Guatemala’s presidential candidates are campaigning in the United States, mainly in the sanctuary state of California, as decades of high levels of legal immigration from Central America have brought hundreds of thousands of Guatemalans to the nation.
As Guatemala preps for its first round of voting later this month, presidential candidates traveled to Los Angeles, California, last month to participate in a voter forum to score votes from the nearly 80,000 registered Guatemalan voters now living in the U.S.
Last year, Guatemalans living in the United States sent more than $18 billion in remittances back home — a figure revealing the extent of the immigration explosion from the relatively small Central American country, which has a population smaller than New York.
The vast majority of those Guatemalans in the United States who vote in Guatemala’s elections are left-wing, the Los Angeles Times reports. For example, in 2019, Guatemalans in the U.S. cast 235 votes for the far-left candidate, Thelma Cabrera, while the conservative candidate Alejandro Giammattei received fewer than half as many votes.

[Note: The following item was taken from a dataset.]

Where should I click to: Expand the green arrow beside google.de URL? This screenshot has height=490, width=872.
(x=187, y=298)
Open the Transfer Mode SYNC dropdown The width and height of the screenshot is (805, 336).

Giammattei went on to the second round to become Guatemala’s current president.
This year’s presidential election in Guatemala is only the second election in the country’s history where nationals living abroad can vote from where they live rather than having to travel back to cast a ballot.

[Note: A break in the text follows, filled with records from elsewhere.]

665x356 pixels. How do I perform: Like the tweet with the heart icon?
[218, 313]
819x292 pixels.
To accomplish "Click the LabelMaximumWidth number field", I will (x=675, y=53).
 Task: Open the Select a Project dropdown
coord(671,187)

Though Guatemala’s voting rules have only recently changed, presidential candidates have been campaigning in the United States for years.
In September 2015, Breitbart News exclusively interviewed conservative Jimmy Morales who was vying for votes of Guatemalans in the United States at the time in the hopes that they would return to the country for election day.
Morales went on to become Guatemala’s president from 2016 to 2020.
The latest data published by Pew Research Center shows an estimated 1.4 million Guatemalans live in the United States today — a 255 percent increase since the year 2000, when only about 406,000 Guatemalans lived in the U.S.
While about 33 percent of Hispanics in the United States are foreign-born, about 6 in 10 Guatemalans in the U.S. are foreign-born, and 22 percent live in poverty.
As Breitbart News reported, the United States population hit 333.3 million residents in 2022. More than 80 percent of that population growth is due to legal immigration levels, where over a million foreign nationals are given green cards each year and another million arrive on temporary work visas to take American jobs.
Without the continued flow of legal immigration to the United States, the population would have stabilized naturally with about 245,000 new residents added.
Research conducted last year shows that the foreign-born population in the United States is projected to hit a record nearly 70 million by 2060 if current legal immigration levels go unreduced. Today’s foreign-born population, at 48 million, is already the largest number of immigrants ever recorded in American history.